What you need to do: Rewrite the items below, changing "At what coordinates" to "Which point" and leaving everything else the same.

Record excerpts:
------------------------------------------------------------------------

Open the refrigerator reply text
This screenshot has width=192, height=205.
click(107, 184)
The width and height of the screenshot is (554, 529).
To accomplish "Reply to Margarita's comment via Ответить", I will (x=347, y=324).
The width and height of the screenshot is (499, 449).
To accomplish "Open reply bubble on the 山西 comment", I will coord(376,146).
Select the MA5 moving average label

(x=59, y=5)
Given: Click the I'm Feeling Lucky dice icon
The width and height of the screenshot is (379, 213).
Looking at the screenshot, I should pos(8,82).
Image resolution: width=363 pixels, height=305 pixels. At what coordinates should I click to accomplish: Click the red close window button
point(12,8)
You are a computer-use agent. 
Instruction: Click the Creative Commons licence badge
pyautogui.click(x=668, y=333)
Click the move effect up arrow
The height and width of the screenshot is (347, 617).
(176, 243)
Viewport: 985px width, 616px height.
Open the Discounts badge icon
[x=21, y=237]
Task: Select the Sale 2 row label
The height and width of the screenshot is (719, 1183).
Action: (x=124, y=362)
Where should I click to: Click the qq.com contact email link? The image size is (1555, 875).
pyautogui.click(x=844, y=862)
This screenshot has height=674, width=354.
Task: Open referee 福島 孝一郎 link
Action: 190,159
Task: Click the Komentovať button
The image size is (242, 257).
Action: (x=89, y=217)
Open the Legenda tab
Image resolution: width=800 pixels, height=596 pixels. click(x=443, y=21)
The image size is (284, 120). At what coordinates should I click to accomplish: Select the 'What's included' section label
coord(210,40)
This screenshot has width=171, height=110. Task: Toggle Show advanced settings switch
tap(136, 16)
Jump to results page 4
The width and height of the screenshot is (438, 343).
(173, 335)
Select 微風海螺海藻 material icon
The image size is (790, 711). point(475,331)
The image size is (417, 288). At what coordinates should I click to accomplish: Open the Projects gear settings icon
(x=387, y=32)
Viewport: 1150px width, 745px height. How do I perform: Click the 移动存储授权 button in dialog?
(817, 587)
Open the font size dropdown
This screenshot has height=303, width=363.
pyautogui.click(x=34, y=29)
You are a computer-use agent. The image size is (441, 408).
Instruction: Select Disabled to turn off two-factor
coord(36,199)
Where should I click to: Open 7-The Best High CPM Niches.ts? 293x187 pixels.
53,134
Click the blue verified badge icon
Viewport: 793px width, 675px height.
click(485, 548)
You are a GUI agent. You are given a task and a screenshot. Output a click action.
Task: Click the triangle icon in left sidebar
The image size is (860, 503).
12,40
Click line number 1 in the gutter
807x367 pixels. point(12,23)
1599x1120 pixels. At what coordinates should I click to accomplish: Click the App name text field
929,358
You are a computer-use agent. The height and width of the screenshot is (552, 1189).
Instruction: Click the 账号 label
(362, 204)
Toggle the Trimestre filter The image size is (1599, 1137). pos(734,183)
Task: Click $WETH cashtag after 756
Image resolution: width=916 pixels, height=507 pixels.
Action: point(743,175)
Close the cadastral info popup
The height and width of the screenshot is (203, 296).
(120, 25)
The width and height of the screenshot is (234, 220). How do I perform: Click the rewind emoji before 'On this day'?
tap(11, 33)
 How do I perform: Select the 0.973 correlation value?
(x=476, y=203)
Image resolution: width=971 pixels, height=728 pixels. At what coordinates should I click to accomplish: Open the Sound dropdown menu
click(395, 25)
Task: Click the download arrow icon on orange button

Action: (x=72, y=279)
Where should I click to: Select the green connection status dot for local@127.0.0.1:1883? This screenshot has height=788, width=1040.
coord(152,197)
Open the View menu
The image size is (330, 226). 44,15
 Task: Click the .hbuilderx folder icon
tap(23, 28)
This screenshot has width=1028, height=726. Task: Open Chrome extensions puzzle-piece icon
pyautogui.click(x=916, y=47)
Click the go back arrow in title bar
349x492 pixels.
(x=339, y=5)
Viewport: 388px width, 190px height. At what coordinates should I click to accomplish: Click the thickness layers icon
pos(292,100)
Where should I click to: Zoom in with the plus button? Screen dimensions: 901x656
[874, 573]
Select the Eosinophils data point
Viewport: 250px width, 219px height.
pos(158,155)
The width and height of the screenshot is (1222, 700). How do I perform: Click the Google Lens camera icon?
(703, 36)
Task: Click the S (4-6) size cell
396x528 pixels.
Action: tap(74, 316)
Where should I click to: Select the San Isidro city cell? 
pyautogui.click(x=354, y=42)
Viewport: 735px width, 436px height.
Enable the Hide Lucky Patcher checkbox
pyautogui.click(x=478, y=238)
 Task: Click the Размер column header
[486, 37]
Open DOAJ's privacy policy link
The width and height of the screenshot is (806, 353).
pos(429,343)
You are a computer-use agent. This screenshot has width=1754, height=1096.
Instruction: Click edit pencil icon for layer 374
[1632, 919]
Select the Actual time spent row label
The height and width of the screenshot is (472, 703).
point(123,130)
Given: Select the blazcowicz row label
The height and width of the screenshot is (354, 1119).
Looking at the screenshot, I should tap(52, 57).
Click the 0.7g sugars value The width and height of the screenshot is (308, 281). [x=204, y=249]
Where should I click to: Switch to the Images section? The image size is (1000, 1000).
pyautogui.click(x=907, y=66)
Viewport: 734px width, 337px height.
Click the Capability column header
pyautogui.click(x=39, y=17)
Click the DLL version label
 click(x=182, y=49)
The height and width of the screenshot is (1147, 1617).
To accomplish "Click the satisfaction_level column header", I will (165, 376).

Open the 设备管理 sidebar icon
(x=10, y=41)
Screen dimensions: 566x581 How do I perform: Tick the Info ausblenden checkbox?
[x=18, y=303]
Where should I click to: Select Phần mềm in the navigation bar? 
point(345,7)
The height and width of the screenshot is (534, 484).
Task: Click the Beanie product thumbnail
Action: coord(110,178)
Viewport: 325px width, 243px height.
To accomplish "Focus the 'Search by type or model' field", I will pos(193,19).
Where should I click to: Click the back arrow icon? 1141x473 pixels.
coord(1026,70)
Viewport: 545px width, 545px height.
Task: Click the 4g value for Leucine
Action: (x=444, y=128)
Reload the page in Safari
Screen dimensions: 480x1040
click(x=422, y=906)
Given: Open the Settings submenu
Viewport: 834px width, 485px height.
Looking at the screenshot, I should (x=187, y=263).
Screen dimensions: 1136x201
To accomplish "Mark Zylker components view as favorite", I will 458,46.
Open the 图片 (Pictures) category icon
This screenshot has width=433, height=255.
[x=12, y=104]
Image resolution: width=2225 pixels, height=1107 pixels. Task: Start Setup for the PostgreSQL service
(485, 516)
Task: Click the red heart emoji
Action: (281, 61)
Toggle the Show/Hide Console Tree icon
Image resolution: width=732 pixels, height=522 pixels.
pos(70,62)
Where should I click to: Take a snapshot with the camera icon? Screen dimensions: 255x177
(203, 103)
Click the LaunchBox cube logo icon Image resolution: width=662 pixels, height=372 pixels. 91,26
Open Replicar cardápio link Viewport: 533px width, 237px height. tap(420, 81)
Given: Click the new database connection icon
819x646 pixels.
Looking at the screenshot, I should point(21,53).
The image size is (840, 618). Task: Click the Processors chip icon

------------------------------------------------------------------------

Response to this exercise:
Open the refrigerator reply text
This screenshot has width=192, height=205.
click(107, 184)
The width and height of the screenshot is (554, 529).
To accomplish "Reply to Margarita's comment via Ответить", I will (x=347, y=324).
The width and height of the screenshot is (499, 449).
To accomplish "Open reply bubble on the 山西 comment", I will coord(376,146).
Select the MA5 moving average label

(x=59, y=5)
Given: Click the I'm Feeling Lucky dice icon
The width and height of the screenshot is (379, 213).
Looking at the screenshot, I should pos(8,82).
Image resolution: width=363 pixels, height=305 pixels. Which point should I click to accomplish: Click the red close window button
point(12,8)
You are a computer-use agent. 
Instruction: Click the Creative Commons licence badge
pyautogui.click(x=668, y=333)
Click the move effect up arrow
The height and width of the screenshot is (347, 617).
(176, 243)
Viewport: 985px width, 616px height.
Open the Discounts badge icon
[x=21, y=237]
Task: Select the Sale 2 row label
The height and width of the screenshot is (719, 1183).
Action: (x=124, y=362)
Where should I click to: Click the qq.com contact email link? The image size is (1555, 875).
pyautogui.click(x=844, y=862)
This screenshot has height=674, width=354.
Task: Open referee 福島 孝一郎 link
Action: 190,159
Task: Click the Komentovať button
The image size is (242, 257).
Action: (x=89, y=217)
Open the Legenda tab
Image resolution: width=800 pixels, height=596 pixels. click(x=443, y=21)
The image size is (284, 120). Which point should I click to accomplish: Select the 'What's included' section label
coord(210,40)
This screenshot has width=171, height=110. Task: Toggle Show advanced settings switch
tap(136, 16)
Jump to results page 4
The width and height of the screenshot is (438, 343).
(173, 335)
Select 微風海螺海藻 material icon
The image size is (790, 711). point(475,331)
The image size is (417, 288). Which point should I click to accomplish: Open the Projects gear settings icon
(x=387, y=32)
Viewport: 1150px width, 745px height. How do I perform: Click the 移动存储授权 button in dialog?
(817, 587)
Open the font size dropdown
This screenshot has height=303, width=363.
pyautogui.click(x=34, y=29)
You are a computer-use agent. The image size is (441, 408).
Instruction: Select Disabled to turn off two-factor
coord(36,199)
Where should I click to: Open 7-The Best High CPM Niches.ts? 293x187 pixels.
53,134
Click the blue verified badge icon
Viewport: 793px width, 675px height.
click(485, 548)
You are a GUI agent. You are given a task and a screenshot. Output a click action.
Task: Click the triangle icon in left sidebar
The image size is (860, 503).
12,40
Click line number 1 in the gutter
807x367 pixels. point(12,23)
1599x1120 pixels. Which point should I click to accomplish: Click the App name text field
929,358
You are a computer-use agent. The height and width of the screenshot is (552, 1189).
Instruction: Click the 账号 label
(362, 204)
Toggle the Trimestre filter The image size is (1599, 1137). pos(734,183)
Task: Click $WETH cashtag after 756
Image resolution: width=916 pixels, height=507 pixels.
Action: point(743,175)
Close the cadastral info popup
The height and width of the screenshot is (203, 296).
(120, 25)
The width and height of the screenshot is (234, 220). How do I perform: Click the rewind emoji before 'On this day'?
tap(11, 33)
 How do I perform: Select the 0.973 correlation value?
(x=476, y=203)
Image resolution: width=971 pixels, height=728 pixels. Which point should I click to accomplish: Open the Sound dropdown menu
click(395, 25)
Task: Click the download arrow icon on orange button

Action: (x=72, y=279)
Where should I click to: Select the green connection status dot for local@127.0.0.1:1883? This screenshot has height=788, width=1040.
coord(152,197)
Open the View menu
The image size is (330, 226). 44,15
 Task: Click the .hbuilderx folder icon
tap(23, 28)
This screenshot has width=1028, height=726. Task: Open Chrome extensions puzzle-piece icon
pyautogui.click(x=916, y=47)
Click the go back arrow in title bar
349x492 pixels.
(x=339, y=5)
Viewport: 388px width, 190px height. Which point should I click to accomplish: Click the thickness layers icon
pos(292,100)
Where should I click to: Zoom in with the plus button? Screen dimensions: 901x656
[874, 573]
Select the Eosinophils data point
Viewport: 250px width, 219px height.
pos(158,155)
The width and height of the screenshot is (1222, 700). How do I perform: Click the Google Lens camera icon?
(703, 36)
Task: Click the S (4-6) size cell
396x528 pixels.
Action: tap(74, 316)
Where should I click to: Select the San Isidro city cell? 
pyautogui.click(x=354, y=42)
Viewport: 735px width, 436px height.
Enable the Hide Lucky Patcher checkbox
pyautogui.click(x=478, y=238)
 Task: Click the Размер column header
[486, 37]
Open DOAJ's privacy policy link
The width and height of the screenshot is (806, 353).
pos(429,343)
You are a computer-use agent. This screenshot has width=1754, height=1096.
Instruction: Click edit pencil icon for layer 374
[1632, 919]
Select the Actual time spent row label
The height and width of the screenshot is (472, 703).
point(123,130)
Given: Select the blazcowicz row label
The height and width of the screenshot is (354, 1119).
Looking at the screenshot, I should tap(52, 57).
Click the 0.7g sugars value The width and height of the screenshot is (308, 281). [x=204, y=249]
Where should I click to: Switch to the Images section? The image size is (1000, 1000).
pyautogui.click(x=907, y=66)
Viewport: 734px width, 337px height.
Click the Capability column header
pyautogui.click(x=39, y=17)
Click the DLL version label
 click(x=182, y=49)
The height and width of the screenshot is (1147, 1617).
To accomplish "Click the satisfaction_level column header", I will (165, 376).

Open the 设备管理 sidebar icon
(x=10, y=41)
Screen dimensions: 566x581 How do I perform: Tick the Info ausblenden checkbox?
[x=18, y=303]
Where should I click to: Select Phần mềm in the navigation bar? 
point(345,7)
The height and width of the screenshot is (534, 484).
Task: Click the Beanie product thumbnail
Action: coord(110,178)
Viewport: 325px width, 243px height.
To accomplish "Focus the 'Search by type or model' field", I will pos(193,19).
Where should I click to: Click the back arrow icon? 1141x473 pixels.
coord(1026,70)
Viewport: 545px width, 545px height.
Task: Click the 4g value for Leucine
Action: (x=444, y=128)
Reload the page in Safari
Screen dimensions: 480x1040
click(x=422, y=906)
Given: Open the Settings submenu
Viewport: 834px width, 485px height.
Looking at the screenshot, I should (x=187, y=263).
Screen dimensions: 1136x201
To accomplish "Mark Zylker components view as favorite", I will 458,46.
Open the 图片 (Pictures) category icon
This screenshot has width=433, height=255.
[x=12, y=104]
Image resolution: width=2225 pixels, height=1107 pixels. Task: Start Setup for the PostgreSQL service
(485, 516)
Task: Click the red heart emoji
Action: (281, 61)
Toggle the Show/Hide Console Tree icon
Image resolution: width=732 pixels, height=522 pixels.
pos(70,62)
Where should I click to: Take a snapshot with the camera icon? Screen dimensions: 255x177
(203, 103)
Click the LaunchBox cube logo icon Image resolution: width=662 pixels, height=372 pixels. 91,26
Open Replicar cardápio link Viewport: 533px width, 237px height. tap(420, 81)
Given: Click the new database connection icon
819x646 pixels.
Looking at the screenshot, I should point(21,53).
The image size is (840, 618). Task: Click the Processors chip icon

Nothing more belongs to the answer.